#### Raw data:
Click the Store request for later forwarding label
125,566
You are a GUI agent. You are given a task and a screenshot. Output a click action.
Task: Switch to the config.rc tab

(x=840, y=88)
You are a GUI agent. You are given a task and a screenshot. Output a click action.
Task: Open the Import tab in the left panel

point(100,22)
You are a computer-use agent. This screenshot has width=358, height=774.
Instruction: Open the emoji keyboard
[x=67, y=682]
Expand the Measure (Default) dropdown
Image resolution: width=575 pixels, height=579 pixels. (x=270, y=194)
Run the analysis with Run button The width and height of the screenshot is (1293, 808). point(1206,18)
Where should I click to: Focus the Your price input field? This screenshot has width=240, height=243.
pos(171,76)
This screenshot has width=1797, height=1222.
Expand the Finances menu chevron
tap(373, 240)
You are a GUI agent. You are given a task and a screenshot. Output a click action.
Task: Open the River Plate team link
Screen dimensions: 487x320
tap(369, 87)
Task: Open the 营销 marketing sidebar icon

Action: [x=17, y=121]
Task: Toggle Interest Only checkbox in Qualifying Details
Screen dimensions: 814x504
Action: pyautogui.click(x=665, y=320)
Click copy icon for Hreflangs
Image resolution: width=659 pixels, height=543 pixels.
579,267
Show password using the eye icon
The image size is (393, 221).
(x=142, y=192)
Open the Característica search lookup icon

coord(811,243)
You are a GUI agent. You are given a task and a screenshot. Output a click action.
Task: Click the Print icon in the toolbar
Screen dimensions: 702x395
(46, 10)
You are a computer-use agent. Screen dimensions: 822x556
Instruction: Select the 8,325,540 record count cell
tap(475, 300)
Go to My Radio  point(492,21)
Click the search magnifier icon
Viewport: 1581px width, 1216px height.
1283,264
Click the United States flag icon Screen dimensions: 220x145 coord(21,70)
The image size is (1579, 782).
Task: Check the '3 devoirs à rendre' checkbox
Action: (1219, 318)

#### What is required:
Reproduce all the records shown above, unchanged.

#### Expected answer:
Click the Store request for later forwarding label
125,566
You are a GUI agent. You are given a task and a screenshot. Output a click action.
Task: Switch to the config.rc tab

(x=840, y=88)
You are a GUI agent. You are given a task and a screenshot. Output a click action.
Task: Open the Import tab in the left panel

point(100,22)
You are a computer-use agent. This screenshot has width=358, height=774.
Instruction: Open the emoji keyboard
[x=67, y=682]
Expand the Measure (Default) dropdown
Image resolution: width=575 pixels, height=579 pixels. (x=270, y=194)
Run the analysis with Run button The width and height of the screenshot is (1293, 808). point(1206,18)
Where should I click to: Focus the Your price input field? This screenshot has width=240, height=243.
pos(171,76)
This screenshot has width=1797, height=1222.
Expand the Finances menu chevron
tap(373, 240)
You are a GUI agent. You are given a task and a screenshot. Output a click action.
Task: Open the River Plate team link
Screen dimensions: 487x320
tap(369, 87)
Task: Open the 营销 marketing sidebar icon

Action: [x=17, y=121]
Task: Toggle Interest Only checkbox in Qualifying Details
Screen dimensions: 814x504
Action: pyautogui.click(x=665, y=320)
Click copy icon for Hreflangs
Image resolution: width=659 pixels, height=543 pixels.
579,267
Show password using the eye icon
The image size is (393, 221).
(x=142, y=192)
Open the Característica search lookup icon

coord(811,243)
You are a GUI agent. You are given a task and a screenshot. Output a click action.
Task: Click the Print icon in the toolbar
Screen dimensions: 702x395
(46, 10)
You are a computer-use agent. Screen dimensions: 822x556
Instruction: Select the 8,325,540 record count cell
tap(475, 300)
Go to My Radio  point(492,21)
Click the search magnifier icon
Viewport: 1581px width, 1216px height.
1283,264
Click the United States flag icon Screen dimensions: 220x145 coord(21,70)
The image size is (1579, 782).
Task: Check the '3 devoirs à rendre' checkbox
Action: (1219, 318)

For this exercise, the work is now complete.